Wednesday, April 30, 2008

Crickets at the Pentagon

It's now been 10 days since the New York Times ran its piece exposing the propaganda machine in which the Pentagon utilized retired military commanders, who stood to gain from defense contracts, to propagate its message--unattributed--in the mass media outlets. In those 10 days, not a single major news outlet has discussed it, clearly indicative of the significant role played by the outlets themselves.

Consider the implications here. In the run up to the war, and in its early stages, the press of a free nation willingly disseminated the government's propaganda message in support of the war. A free press that is supposed to speak truth to power, thereby enfranchising the public, instead chose to serve, unadulterated, the meal the Pentagon was dishing out.

Until last Sunday, it seemed that the embed program was the biggest embarrassment for free press in decades. Now that pales in comparison, yet not a single major news outlet has seen fit to even broach the subject or offer apologies for committing crimes against intellectual honesty and serving the will of the state before their viewers.

Finally asked about it today (probably by someone other than a regular member of the White House press corps), Dana Perino repeated the company line that the program was okay because "it's absolutely appropriate to provide information to people who are seeking it and are going to be providing their opinions on it." The law, however, disagrees.

The GAO addresses just such a program:

Because the Department’s role in the production and distribution of the prepackaged news story is not revealed to the target audience, the prepackaged news story constitutes covert propaganda. We disagree with the Department’s contention that the prepackaged news stories are not covert propaganda because they contain only factual information. To constitute a legitimate information dissemination activity that does not violate the publicity or propaganda prohibition, the Department must inform the viewing public that the government is the source of the information disseminated.

In two successive sentences, the administration's argument (along with Max Boot and John Podhoretz) loses two of its main ingredients.
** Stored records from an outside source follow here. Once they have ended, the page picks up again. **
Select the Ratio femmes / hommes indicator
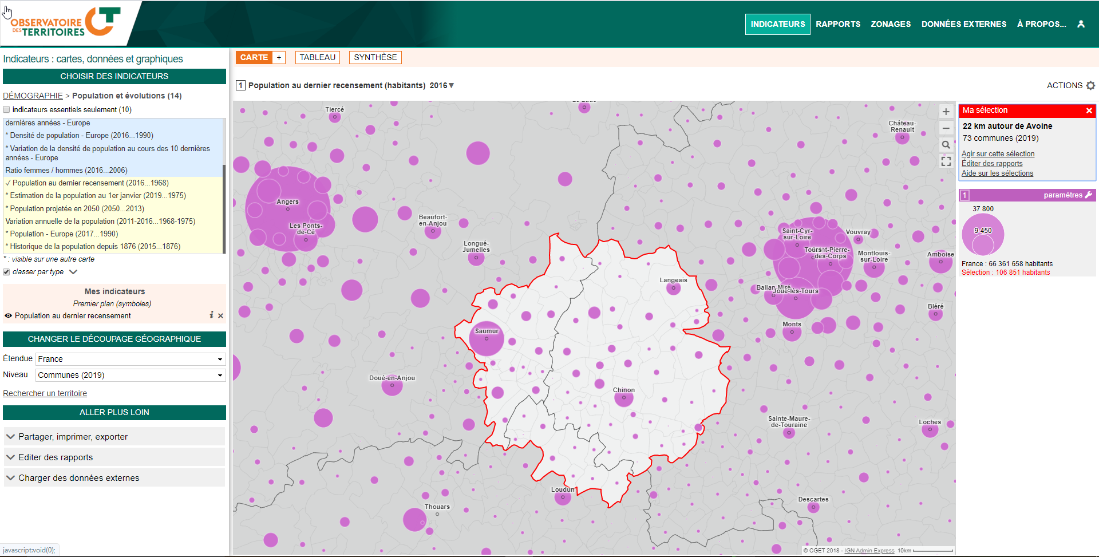Viewport: 1099px width, 557px height. point(66,170)
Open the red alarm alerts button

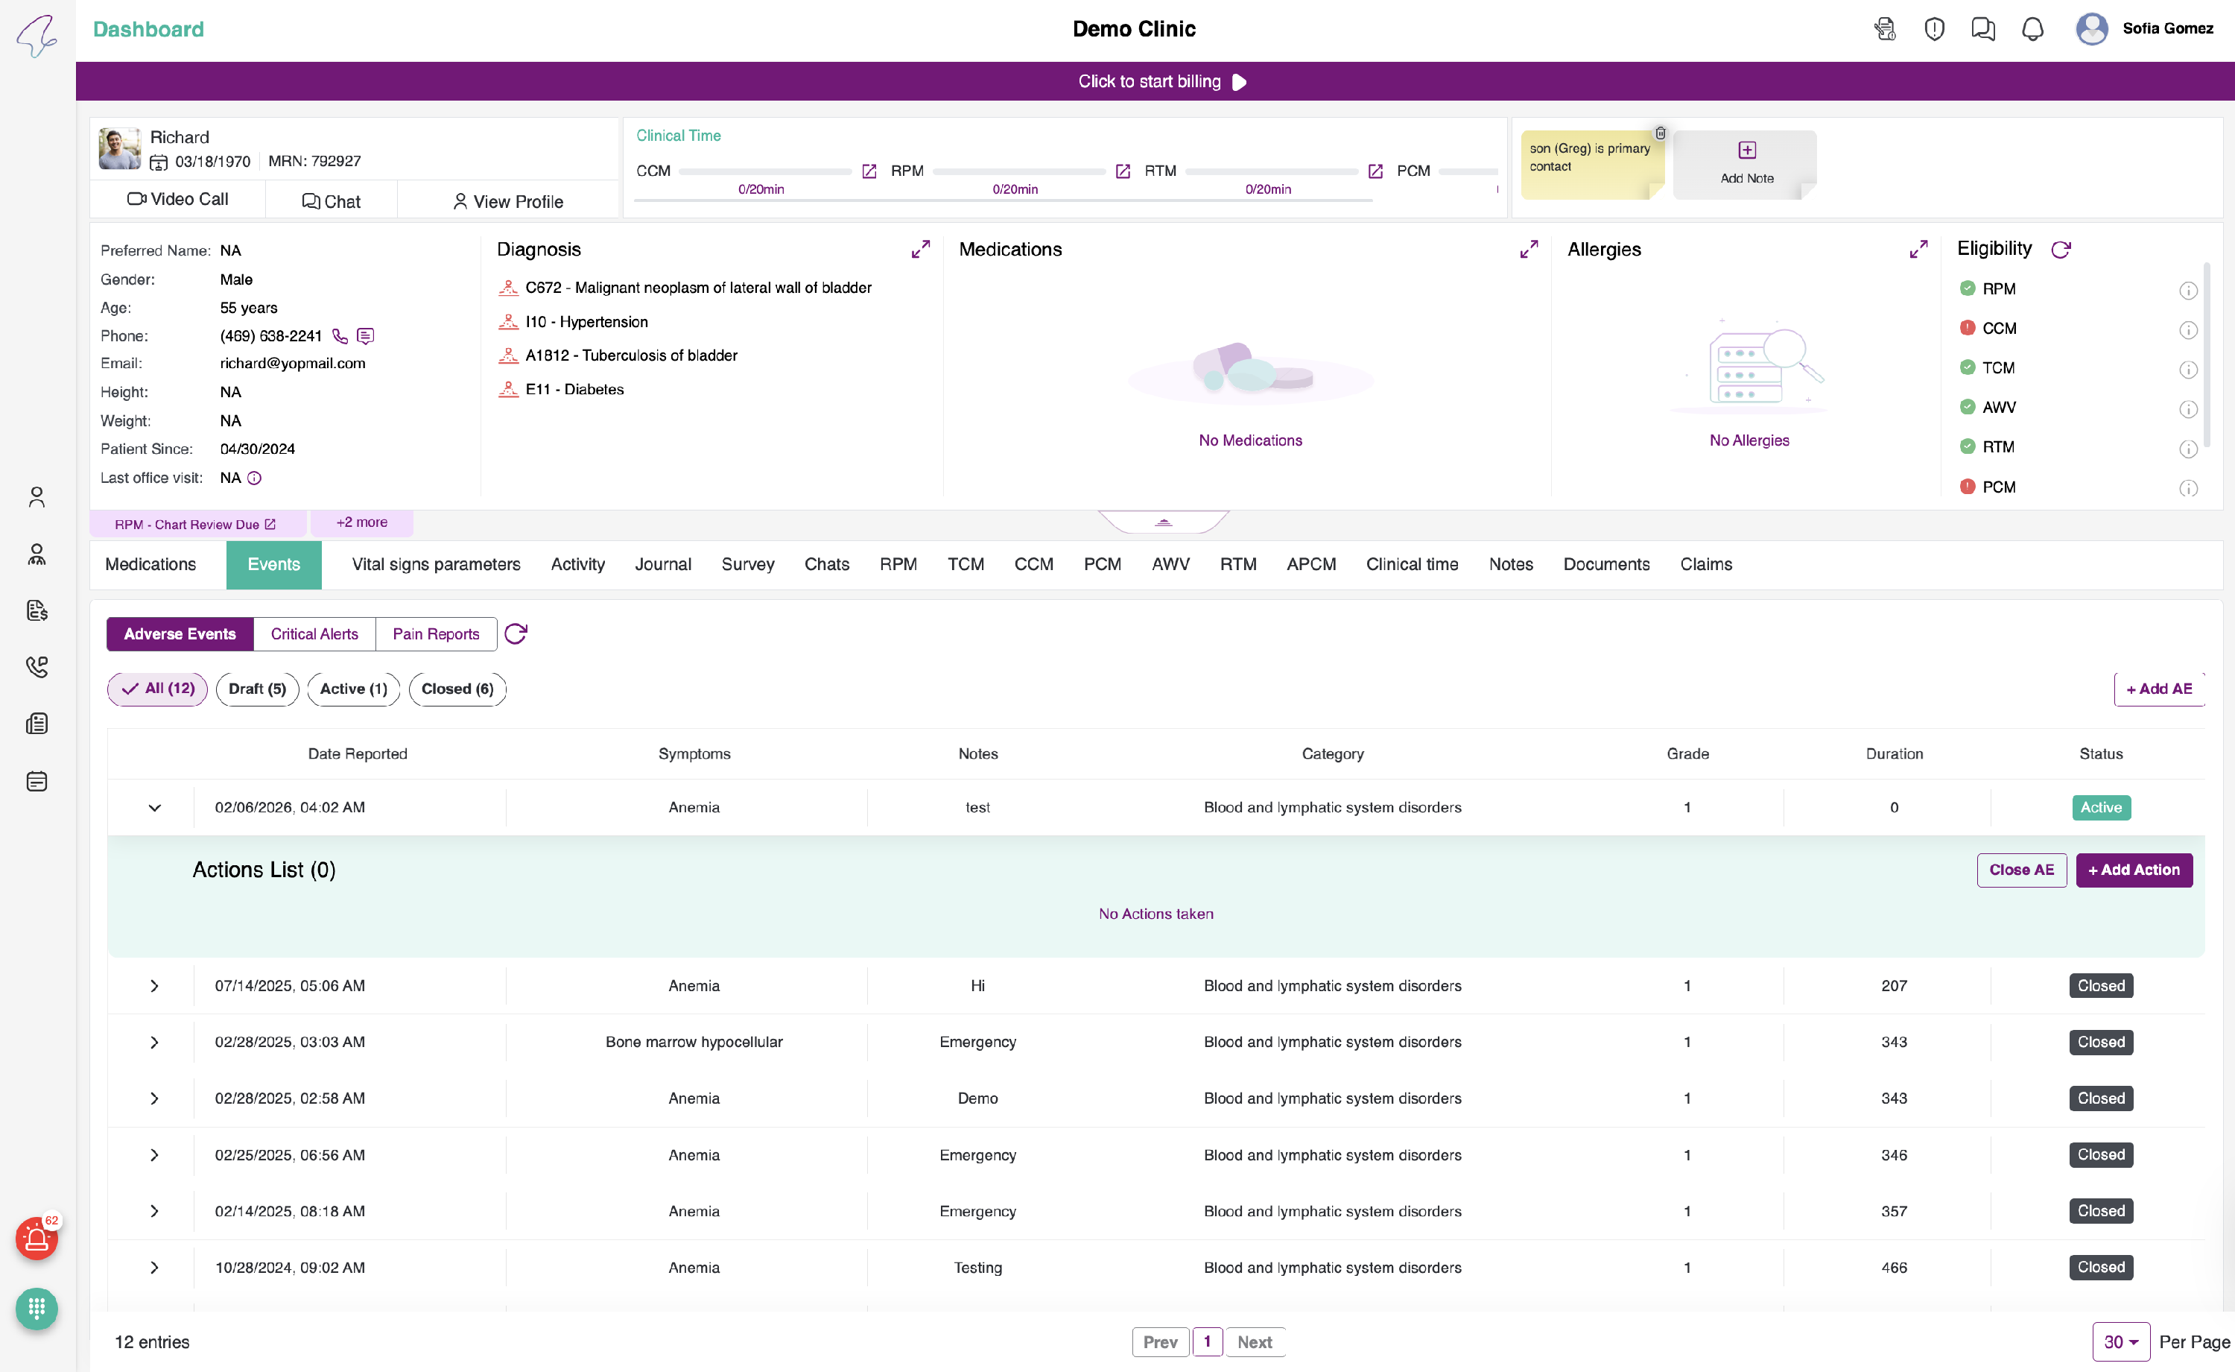pos(36,1239)
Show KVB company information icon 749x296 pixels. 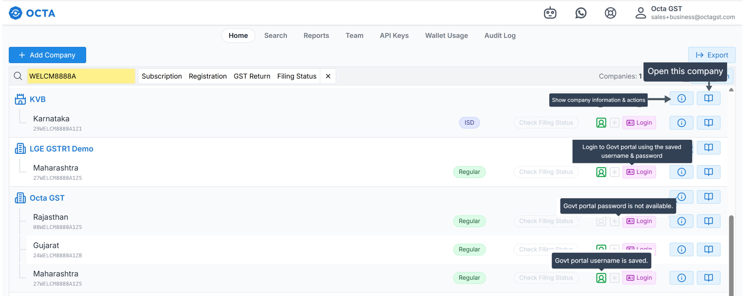coord(681,98)
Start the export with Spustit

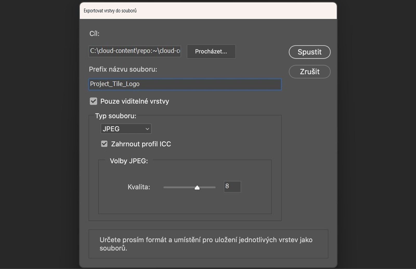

Namely, that the factual basis of the information disseminated is immaterial to the question of propaganda and that failure to cite the government as the source--regardless of intent--qualifies as covert propaganda. The Pentagon met the government's own criteria for propaganda.

As is par for the course in this administration, the Pentagon, who has suspended the program, and its spokespeople are relying on recipients of the party line to forget that words have definitions. Words like occupation and invasion and torture. But propaganda does have a working definition, and the Pentagon program surely meets it.

The Office of Legal Council has insisted that the Executive Branch is not subject to the GAO, but even its legal semantics don't do much to alter the basic premise. The OLC claims that publicity doesn't meet the standard for propaganda so long as it is factual in nature and not meant to support a particular program or department policy.

Consistent with that view, OLC determined in 1988 that a statutory prohibition on using appropriated funds for "publicity or propaganda" precluded undisclosed agency funding of advocacy by third-party groups. We stated that "covert attempts to mold opinion through the undisclosed use of third parties" would run afoul of restrictions on using appropriated funds for "propaganda."

Assuming that they are correct in this assessment, the test is still met by the Pentagon program, as the military analysts were clearly supporting a specific policy, not merely disseminating facts. Those that didn't were denied access and those that did were rewarded. Documents obtained by the Times prove as much. Support of the administration's war policy was a prerequisite for participation, so clearly the program fails to adhere to the OLC's own standards for legal communications.

No matter how you slice it, the Pentagon's propaganda campaign was at the very least immoral and dishonest, and by many standards--the GAO, the OLC, and the US Code--probably illegal.

The possibility that there will be consequences aside (there won't), the mass media owes the American public at least a cursory story about the program. Voters deserve to know that the government of a free country is engaging in covert propaganda to push its policies through a complicit media.